◆ **ACTION ITEM**
Exactly how many lines in this material contain the string "agent"? Reply with the number alone.

◆ **DATASET RECORDS**
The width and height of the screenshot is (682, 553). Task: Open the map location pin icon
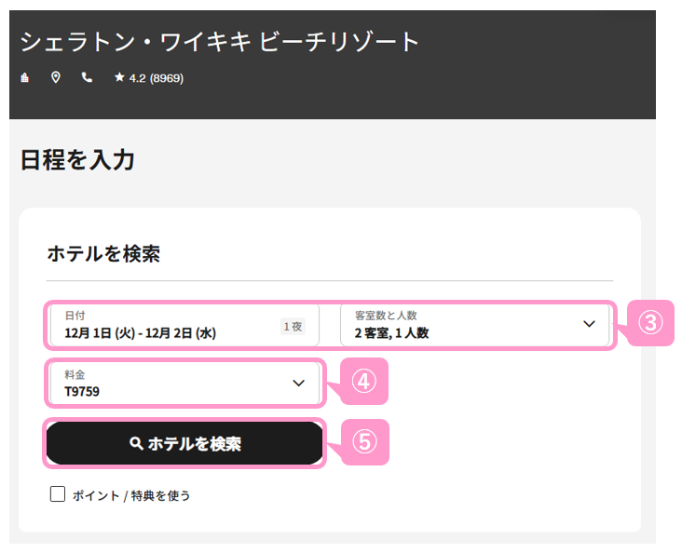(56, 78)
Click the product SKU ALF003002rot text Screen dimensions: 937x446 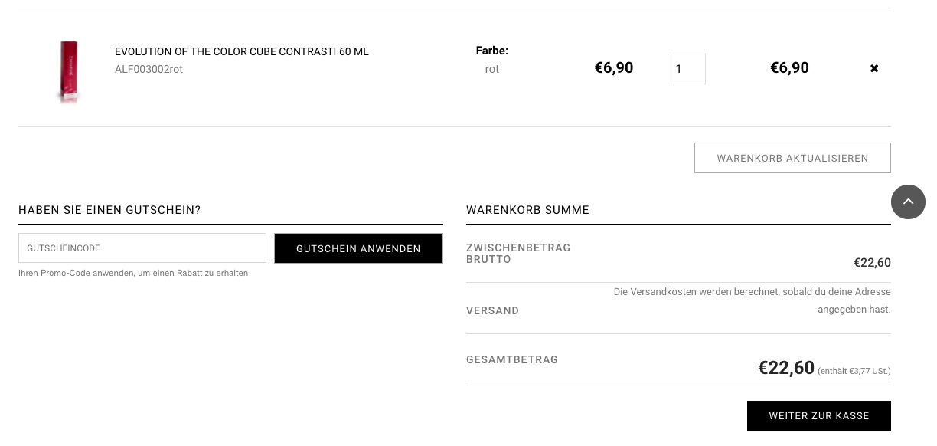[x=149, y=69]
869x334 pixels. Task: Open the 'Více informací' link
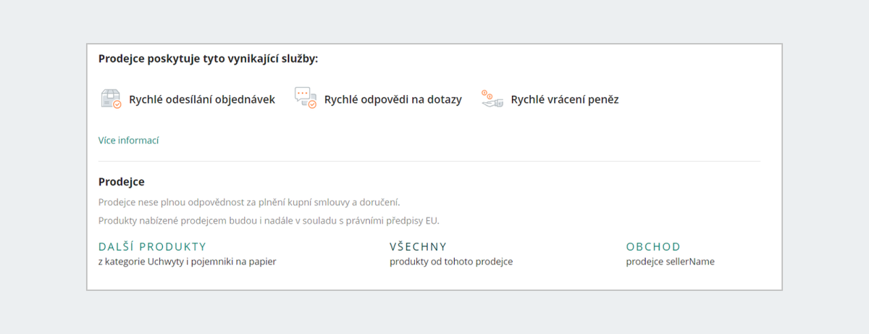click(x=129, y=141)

---

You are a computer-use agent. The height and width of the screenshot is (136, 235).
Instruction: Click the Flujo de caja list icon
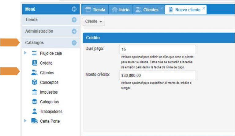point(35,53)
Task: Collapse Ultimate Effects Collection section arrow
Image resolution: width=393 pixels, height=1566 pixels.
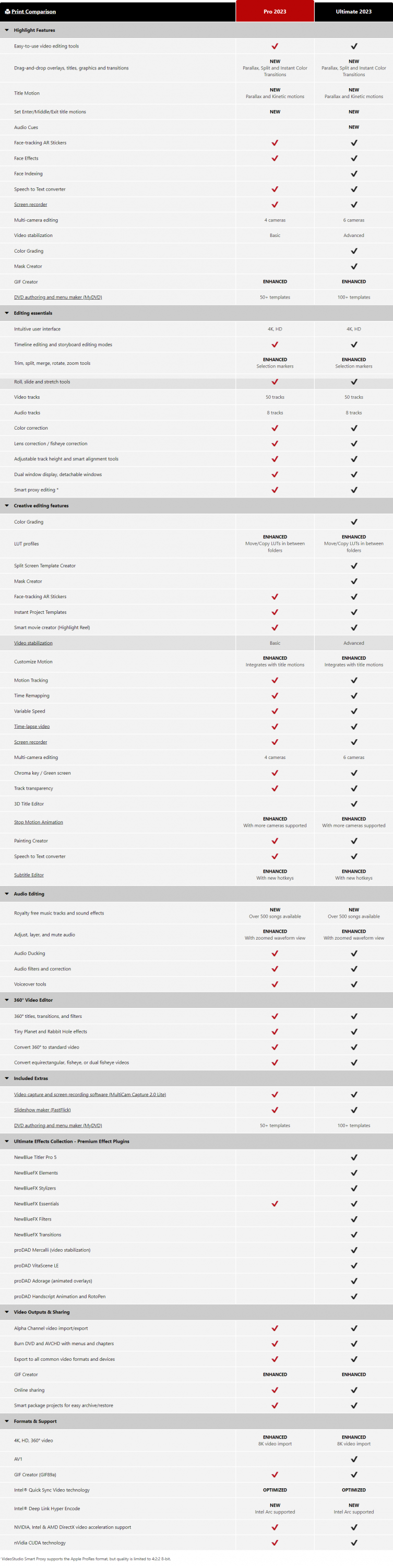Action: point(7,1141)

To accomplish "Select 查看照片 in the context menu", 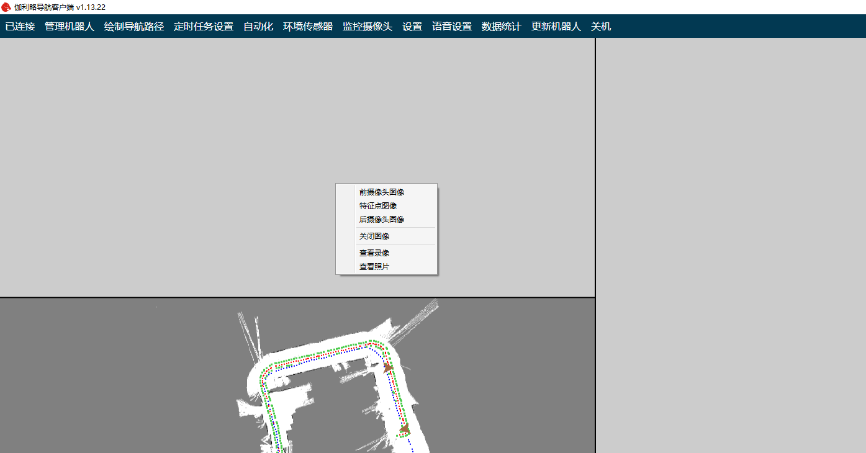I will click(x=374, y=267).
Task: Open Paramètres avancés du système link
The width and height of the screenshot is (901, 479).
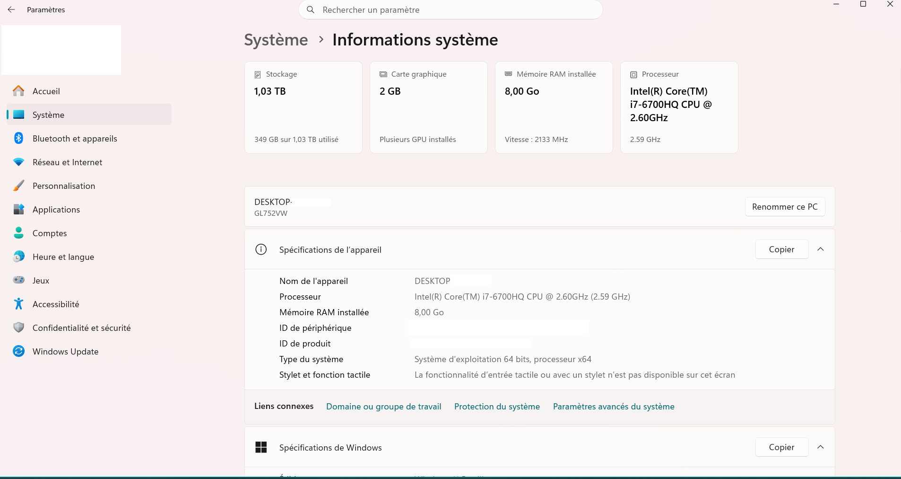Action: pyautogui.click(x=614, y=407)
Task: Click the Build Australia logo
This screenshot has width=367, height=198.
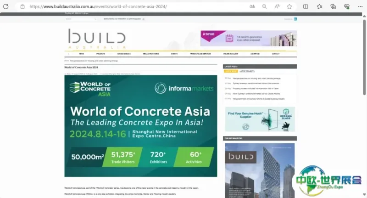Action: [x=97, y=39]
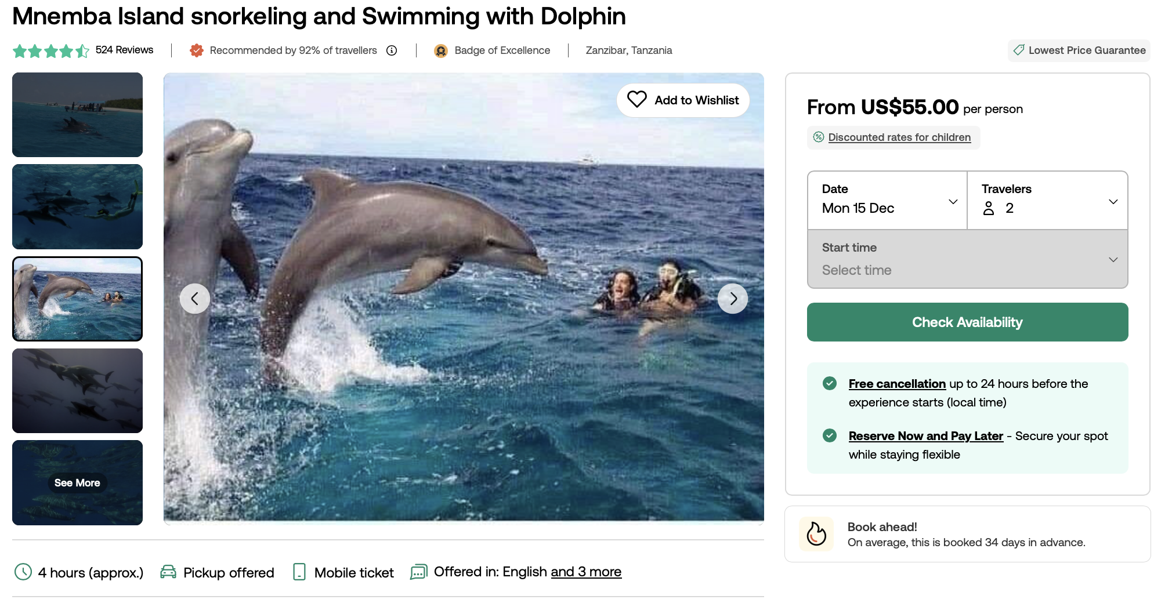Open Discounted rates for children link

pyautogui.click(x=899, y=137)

==

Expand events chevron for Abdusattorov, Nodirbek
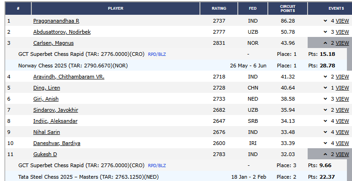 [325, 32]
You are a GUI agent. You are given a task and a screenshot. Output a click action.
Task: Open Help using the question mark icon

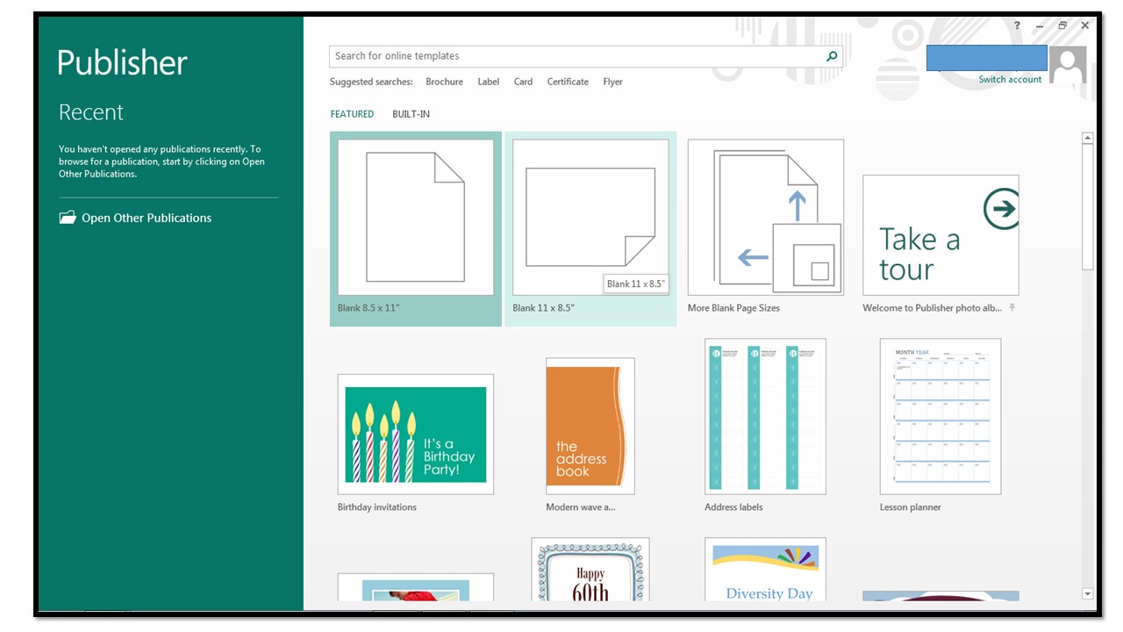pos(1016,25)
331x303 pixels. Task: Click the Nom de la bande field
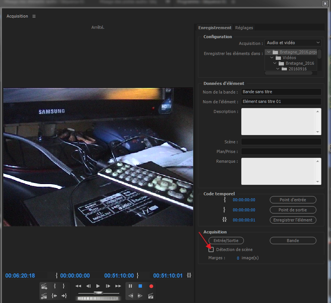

◆ **SOLUTION TO THIS EXERCISE**
2